**Problem to work on:** All that should come back is the lines of the data below from the one containing "You are a computer-use agent." to the one containing "Click the CGer.com watermark logo", inclusive, exactly as they stand.

**Provided information:**
────────────────────────────────────────
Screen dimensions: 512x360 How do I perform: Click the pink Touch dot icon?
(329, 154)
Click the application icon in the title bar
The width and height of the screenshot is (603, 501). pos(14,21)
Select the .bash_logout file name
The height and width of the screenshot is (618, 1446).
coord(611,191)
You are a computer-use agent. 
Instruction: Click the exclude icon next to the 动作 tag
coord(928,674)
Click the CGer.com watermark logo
────────────────────────────────────────
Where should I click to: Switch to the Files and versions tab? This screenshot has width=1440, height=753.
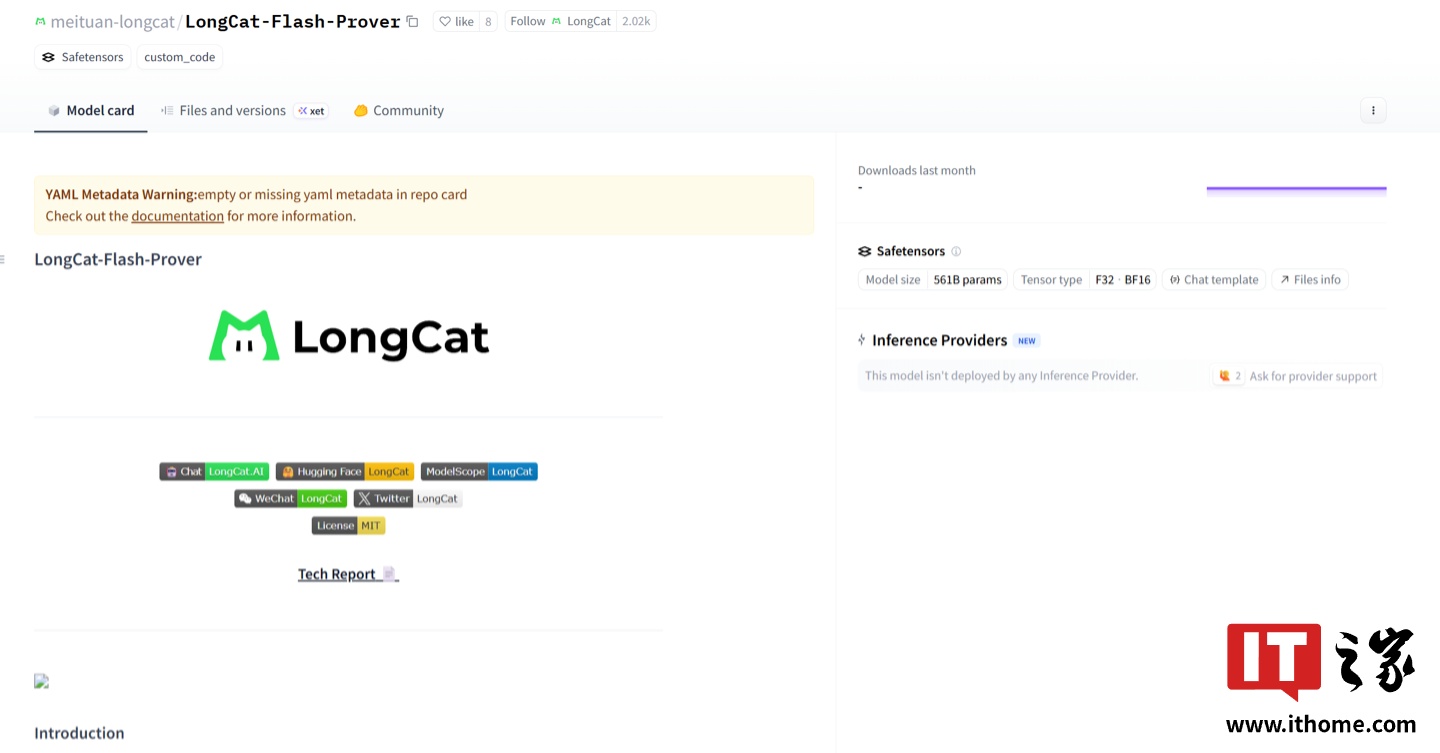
────────────────────────────────────────
**Answer to this task:**
You are a computer-use agent. 
Instruction: Click the exclude icon next to the 动作 tag
coord(928,674)
Click the CGer.com watermark logo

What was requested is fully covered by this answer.